Then one day I made myself go to the park where the gerberas fell into my stupor of despair.
Gerberas I suspected, always seemed to have something up their sleeve to teach me that there is more to life than roses, lady! And they proved this by imitating umbrellas, hats, platters, gossips, friends, twins, kettles or just about anything they chose to be. They were certainly more innovative than roses, I had to admit reluctantly! While roses were just adorable, gerberas were more interesting!

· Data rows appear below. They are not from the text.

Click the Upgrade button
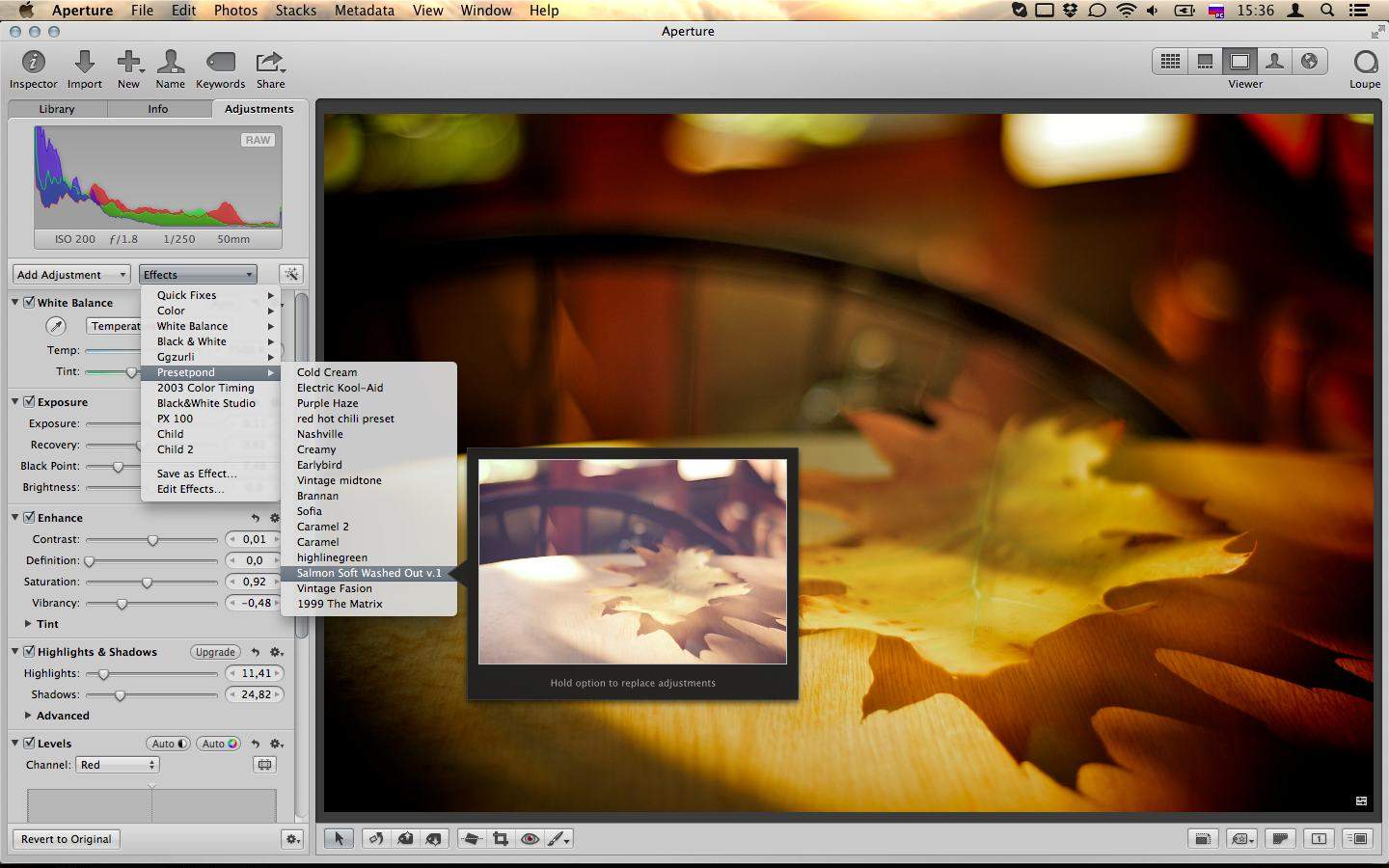The height and width of the screenshot is (868, 1389). (x=215, y=652)
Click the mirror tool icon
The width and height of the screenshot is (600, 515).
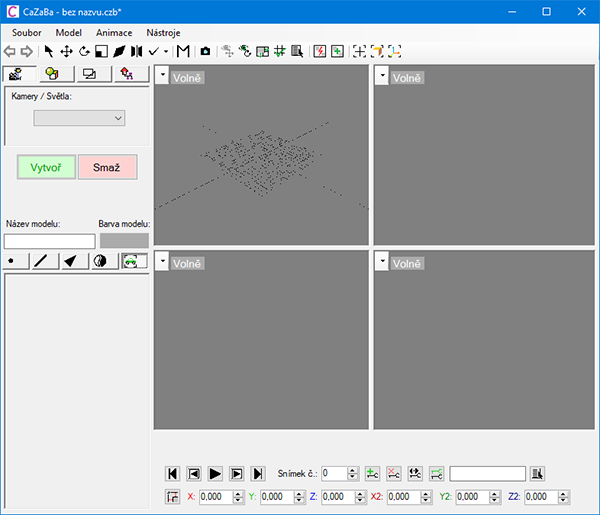(136, 51)
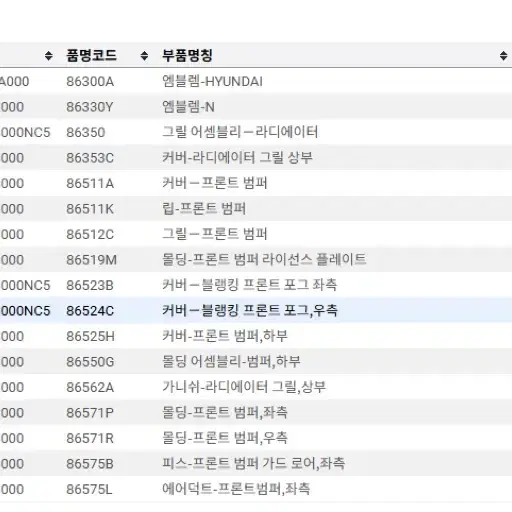This screenshot has width=512, height=512.
Task: Sort by 부품명칭 column arrows
Action: tap(503, 56)
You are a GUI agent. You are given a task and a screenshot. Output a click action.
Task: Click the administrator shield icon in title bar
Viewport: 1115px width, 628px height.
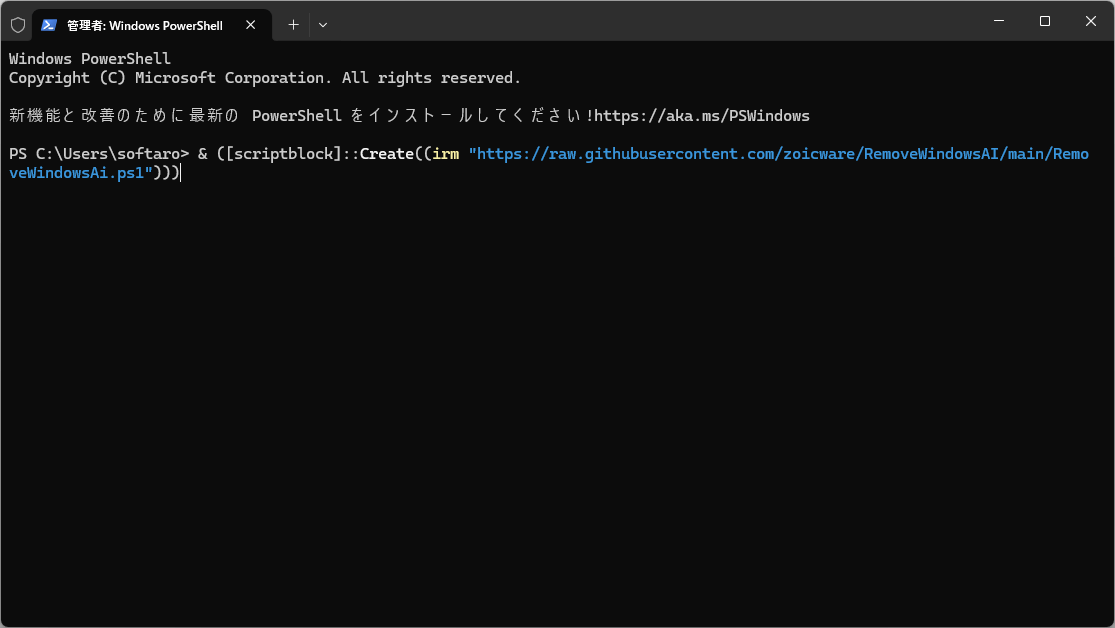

I began to feel that if gerberas could often seemingly write poetry in the dark desolation of decay, so could I. In fact they were working on it right then and there, as I watched them. They were designing the oddest, most creative garden compositions. They were recklessly richly ornamented with too many buttons with which they adorned their center like clocks or calenders of change.
With their buttoned down dresses, they could become large circular floral platters of plenty, or jewels, ornaments of change, rainbows of radiance, glittering lanterns in the deathly dark, or anything they wanted to be.
The Gerberas egged me on to learn to be happy inside the dark, devouring despair of utter and total helplessness. I was all clocked out inside my personal universe. I longed to cut open a mountain that was too huge, too dark, too stony to be even scraped a little. But the gerberas reminded me that even as the mountain mulishly, pitilessly, stared back at me, I could explore the small new hills beginning to glimmer around it in the fog.
And as I watched hundreds of them, every time I visited the nursery, though I meanly met the roses first (my favourites) the gerberas always forgave me, twinkled and taught me one new lesson every time without fail: about picking myself up and beginning again.